Meta Learning

  • A meta-learning model is trained over a variety of learning tasks and optimized for the best performance on a distribution of tasks, including potentially unseen tasks.
  • In meta-learning, one dataset is considered as one data sample.
  • Has shown many promising results in Computer Vision, but have started to make its way to Natural Language Processing

Approaches

Mainly categorized into three approaches:

Model-based

  • Makes no assumption on the form of $P_{\theta}(y \mid \mathbf{x})$
  • Instead uses model designed specifically for fast learning
  • Commonly used are RNNs, NTMs

Metric-based

  • The main idea is to learn a good metric space to compare new examples to examples already see.
  • $P_{\theta}(y \mid \mathbf{x})$ is modeled as $\sum_{\left(\mathbf{x}_{i} y_{i}\right) \in S} k_{\theta}\left(\mathbf{x}, \mathbf{x}_{i}\right) y_{i}\left({ }^{*}\right)$
  • Common approach is to train a siamese network using gradient descent, and use comparison scheme such as k-NN or k-Means.

PROBLEM DESCRIPTION: Reproduce the meta-learning notes above word for word, keeping every line, bullet and formula unchanged.

RECORDS:
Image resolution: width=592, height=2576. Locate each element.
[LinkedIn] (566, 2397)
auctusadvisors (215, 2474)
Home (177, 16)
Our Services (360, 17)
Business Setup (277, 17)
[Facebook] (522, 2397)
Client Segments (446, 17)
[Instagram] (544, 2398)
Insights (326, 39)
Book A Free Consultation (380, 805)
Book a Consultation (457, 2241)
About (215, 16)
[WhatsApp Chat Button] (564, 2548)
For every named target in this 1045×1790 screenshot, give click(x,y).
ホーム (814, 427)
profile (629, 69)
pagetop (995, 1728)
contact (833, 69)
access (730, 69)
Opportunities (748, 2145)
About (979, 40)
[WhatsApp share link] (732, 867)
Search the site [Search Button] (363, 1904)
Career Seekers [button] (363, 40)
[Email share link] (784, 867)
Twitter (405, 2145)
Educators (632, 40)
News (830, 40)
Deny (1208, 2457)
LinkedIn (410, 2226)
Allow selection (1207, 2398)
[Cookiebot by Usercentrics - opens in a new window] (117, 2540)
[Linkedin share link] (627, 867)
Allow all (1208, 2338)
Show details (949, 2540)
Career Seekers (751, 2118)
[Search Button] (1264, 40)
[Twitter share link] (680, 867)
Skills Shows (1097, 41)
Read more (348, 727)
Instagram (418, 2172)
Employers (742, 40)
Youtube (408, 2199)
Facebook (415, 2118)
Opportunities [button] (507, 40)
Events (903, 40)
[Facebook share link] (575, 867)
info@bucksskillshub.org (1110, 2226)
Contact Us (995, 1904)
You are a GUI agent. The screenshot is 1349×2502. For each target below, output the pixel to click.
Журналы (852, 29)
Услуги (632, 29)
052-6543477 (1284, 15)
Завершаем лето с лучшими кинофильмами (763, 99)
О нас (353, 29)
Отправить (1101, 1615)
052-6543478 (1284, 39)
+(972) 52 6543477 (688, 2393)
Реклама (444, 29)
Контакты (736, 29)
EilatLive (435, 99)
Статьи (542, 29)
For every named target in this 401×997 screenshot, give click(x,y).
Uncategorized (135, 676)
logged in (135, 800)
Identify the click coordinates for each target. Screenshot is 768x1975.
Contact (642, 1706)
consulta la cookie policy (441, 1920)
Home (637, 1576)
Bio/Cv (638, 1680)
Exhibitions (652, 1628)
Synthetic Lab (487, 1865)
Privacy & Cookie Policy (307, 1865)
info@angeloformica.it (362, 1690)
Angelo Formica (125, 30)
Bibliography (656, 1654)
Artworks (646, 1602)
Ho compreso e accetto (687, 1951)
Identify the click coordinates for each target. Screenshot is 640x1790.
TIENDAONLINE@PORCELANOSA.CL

TASK SOLUTION:
Meta Learning

  • A meta-learning model is trained over a variety of learning tasks and optimized for the best performance on a distribution of tasks, including potentially unseen tasks.
  • In meta-learning, one dataset is considered as one data sample.
  • Has shown many promising results in Computer Vision, but have started to make its way to Natural Language Processing

Approaches

Mainly categorized into three approaches:

Model-based

  • Makes no assumption on the form of $P_{\theta}(y \mid \mathbf{x})$
  • Instead uses model designed specifically for fast learning
  • Commonly used are RNNs, NTMs

Metric-based

  • The main idea is to learn a good metric space to compare new examples to examples already see.
  • $P_{\theta}(y \mid \mathbf{x})$ is modeled as $\sum_{\left(\mathbf{x}_{i} y_{i}\right) \in S} k_{\theta}\left(\mathbf{x}, \mathbf{x}_{i}\right) y_{i}\left({ }^{*}\right)$
  • Common approach is to train a siamese network using gradient descent, and use comparison scheme such as k-NN or k-Means.